To the editor:
In her editorial “Rethink TFA”, Emma M. Lind urges seniors who might be considering applying to Teach For America to consider other pathways into teaching. There are a number of excellent options; however, TFA remains one of the most impactful career choices you can make if you are passionate about education. Being a TFA corps member has had a greater impact on my career than any other decision I have made, including choosing to attend Harvard.
I joined the Baltimore TFA corps in 2000 and went on to teach in my placement school for three years. The training and coaching I received helped me improve significantly throughout my first year; it also inspired me to stay teaching beyond my two-year commitment and to help coach other beginning teachers. A significant body of research shows that this support works. Studies by independent institutions such as Mathematic Policy Research and the Urban Institute have found that students taught by TFA members performed as well as, or better than, students taught by non-TFA teachers.

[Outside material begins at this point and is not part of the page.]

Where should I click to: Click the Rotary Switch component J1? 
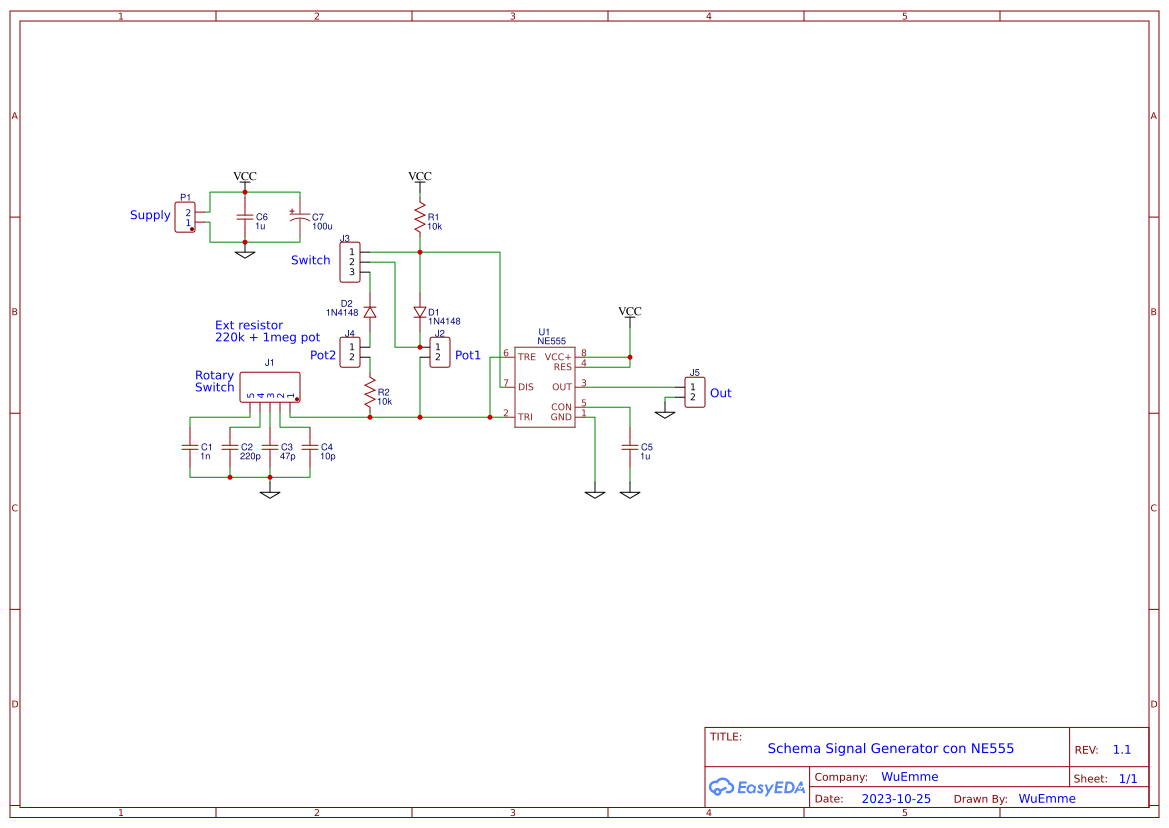[x=268, y=388]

More compelling than any study to me, however, are the ninth grade students I taught. I will never forget one student, Cornell. When I first met Cornell, he skipped school, failed to complete homework, and was multiple grade levels behind. But with the help of his grandparents, counselor, me, and the other teachers on the ninth grade team, he turned it around and even asked for a front row seat as well as tutoring and extra work. Like so many of my other students, Cornell taught me that all students want to succeed, and that it is up to us as educators to ensure they have the opportunity to do so.
If you enter teaching through TFA, you will also become a part of network of committed educators, advocates, and entrepreneurs. Almost two-thirds of TFA alumni continue full-time in education, like me, and more than half of those in education are still teaching. As the leaders and founders of exciting entrepreneurial organizations for education reform, TFA alumni are having a tremendous impact across the country.
TFA is certainly not the solution to all the problems that plague our education system. But TFA and its almuni are—without a doubt—making a positive impact on the lives of thousands of students. If you believe, as I do, that closing the achievement gap is the most important civil rights issue of our time, then I hope you will consider applying to Teach For America today.
Nicole B. Dorn ’98
Boston, Mass.
To the editor:
Originally a 2008 Teach for America Mississippi Delta Corps Member, I currently work as an instructional coach and writing teacher at a public charter school in Harlem. In a recent editorial, Emma M. Lind, one of my fellow Delta alums, encouraged Harvard seniors to “Rethink TFA.” With the final application due today, I feel compelled to say: think again.
Lind doubts TFA’s effectiveness. She argues that prospective teachers should opt for traditional certification programs instead. Like Lind, I grapple with many tough questions about the TFA. I wonder about the issues raised by its brief summer training, aggressive expansion, and arrogant undertones of its marketing campaign.
But at the end of the day, I can’t agree that traditional certification programs necessarily build better teachers. I have worked with many educators from traditional schools of education and from TFA. In my experience, both crops produce bad, good, and great apples. This has been true in every setting I’ve worked: charter, public, rural, and urban.
Granted, my experience is my own. Dozens of studies, similar to those cited by Lind, attempt to offer a broader, more objective perspective. But these studies reach conclusions that are contradictory and thus unpersuasive. Supporters and detractors can both find support in papers that raise more questions than answers. Most frustrating are their inconsistent metrics of what constitutes "effective" teaching, which is an art and science most difficult to measure.
It saddens me when conversations in education reform equivocate over trees and miss the forest. At the end of the day, we need fantastic people in our nation’s classrooms. Some will come from certification programs. Others will come through Teach for America. Honestly, it doesn’t matter. Teaching is a surprising and unbelievably challenging job. The first years will throw you, no matter your training. The people who survive—and thrive—do so not based on what they have done, but what they are willing to do.
So, when it comes to you and teaching, that is all I want to know. What are you willing to do for your future students? If your answer is “anything”—and if you mean it—get yourself in a classroom. Get there however you want. Apply to TFA. Apply to a fellowship. Apply to ed school. There is no single path to becoming a great teacher. Do what makes sense, what feels right, for you. After all, people learn and grow in very different ways—a secret that any great teacher can tell you.